La société défenderesse ne peut faire valoir qu'elle bénéficie d'une licence tacite de marque en tant que distributeur de produits authentiques FRUIT OF THE LOOM, ce qui l'aurait autorisée à réserver et à exploiter un site internet sous les noms de domaine comportant cette expression. La société titulaire ne lui reproche pas de désigner les produits authentiques qu'elle distribue sur son site internet par la marque FRUIT OF THE LOOM. Toutefois, l'usage de cette marque à titre de nom de domaine, pour identifier le site que la société défenderesse exploite, ce qui lui permet de diriger les internautes recherchant des produits FRUIT OF THE LOOM vers son site marchand, constitue bien un usage non autorisé de marque, et ce quand bien même les produits commercialisés sur le site sont des produits authentiques. Cet usage du nom de domaine porte en effet atteinte à la fonction d'exclusivité de la marque, la société défenderesse s'appropriant un signe distinctif pour identifier son site marchand. Il porte également atteinte à la garantie d'origine de la marque en ce qu'il laisse croire au public qu'il s'agit d'un site officiel de la société demanderesse. En effet, l'internaute n’est pas en mesure d'identifier clairement l'annonceur qui est alors confondu avec le titulaire de la marque, la mention du nom de la société défenderesse en en-tête des pages du site n'étant pas suffisante à écarter ce risque de confusion.

En revanche, les actes de contrefaçon des marques ne sont pas caractérisés pour d’autres noms de domaine litigieux, la société demanderesse échouant à démontrer qu’ils sont exploités. La seule réservation de ces noms de domaine ne constitue pas un usage du signe « Fruit of the Loom » dans la vie des affaires pour désigner des produits vestimentaires désignés par les marques. C'est donc à tort que les premiers juges, inversant la charge de la preuve, ont considéré que la réservation et l'exploitation de ces noms de domaine constituaient des actes de contrefaçon des marques invoquées, faute pour la société défenderesse de démontrer qu'ils n’étaient pas actifs.

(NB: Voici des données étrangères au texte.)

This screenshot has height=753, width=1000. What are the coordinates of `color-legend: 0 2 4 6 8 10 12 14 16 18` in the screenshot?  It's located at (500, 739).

La concurrence déloyale est caractérisée. L'utilisation de quatorze noms de domaine comportant l'expression « Fruit of the Loom », pour désigner un site internet proposant à la clientèle des produits de la marque FRUIT OF THE LOOM – ces noms de domaine étant très proches du nom de domaine fruitoftheloom.com sous lequel la société demanderesse exploite son site officiel – crée un risque de confusion dans l'esprit de l'internaute. En effet, celui-ci est susceptible de croire que le site internet actif litigieux est un site exploité par la société titulaire ou par une entité qui en dépend.

Les actes de parasitisme sont également constitués. La réservation et l'exploitation de ces noms de domaine permet à la société poursuivie de diriger les internautes cherchant des produits de cette marque vers son propre site et lui permet de tirer profit, sans bourse délier, des efforts de la société titulaire pour organiser un réseau de revendeurs ou de distributeurs.

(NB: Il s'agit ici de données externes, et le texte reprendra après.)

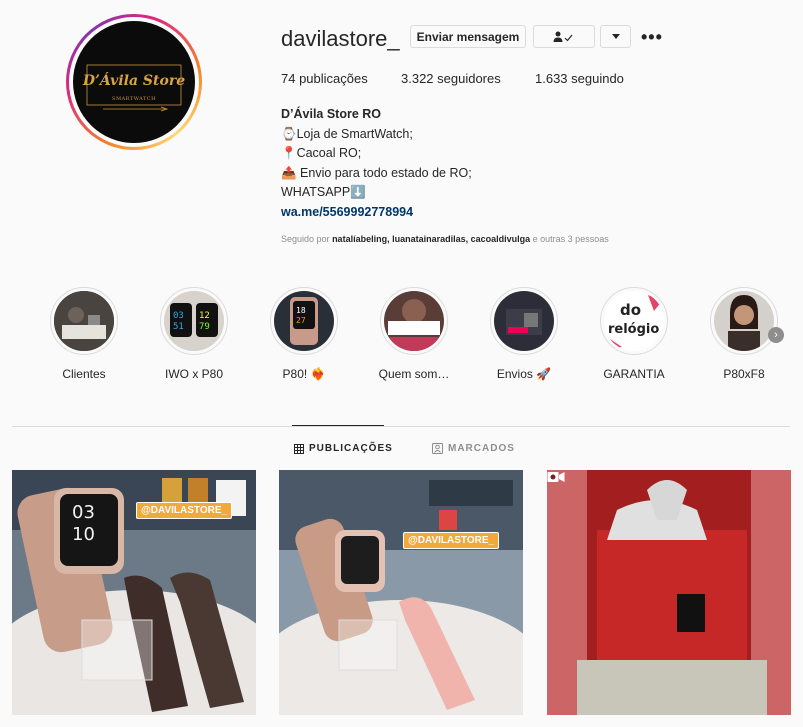  Describe the element at coordinates (178, 327) in the screenshot. I see `svg-text: 51` at that location.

Cour d’appel de Paris, pôle 5,  2e ch., 17 mars 2023, 20/11289 (M20230045)
Tanit SAS c. Fruit of the Loom Inc.
(Confirmation partielle TJ Paris, 3e ch., 3e sect., 29 mai 2020, 17/17679)

[1] Un arrêt ancien de la Cour de cassation avait déjà énoncé ce principe : Cass. com., 13 déc. 2005, Soficar SA c. Le Tourisme Moderne Compagnie Parisienne du Tourisme SA, 04-10.143 (M20050646 ; PIBD 2006, 824, III-149  ; Légipresse, 231, mai 2006, p. 81, note de M. Haas ; Gaz Pal, 105-110, 16 avr. 2006, p. 34, note de V. Brunot ; Propr. industr., mars 2006, p. 49, note de J.-P. Viennois ; RLDA, févr. 2006, p. 20, note de J. Azéma, A. Lefèvre et J. Vasa ; Comm. com. électr., févr. 2006, p. 30, note de C. Caron ; Contrats, conc. consom., févr. 2006, p. 21, note de M. Malaurie-Vignal ; Propr. industr., févr. 2006, p. 27, note de P. Tréfigny ; JCP E, 6-7, 9 févr. 2006, p. 289, note de C. Caron ; D, Cahier droit des affaires, 5 janv. 2006, p. 63, note de C. Manara ; RLDI, 12, janv. 2006, p. 25, note de L. Costes).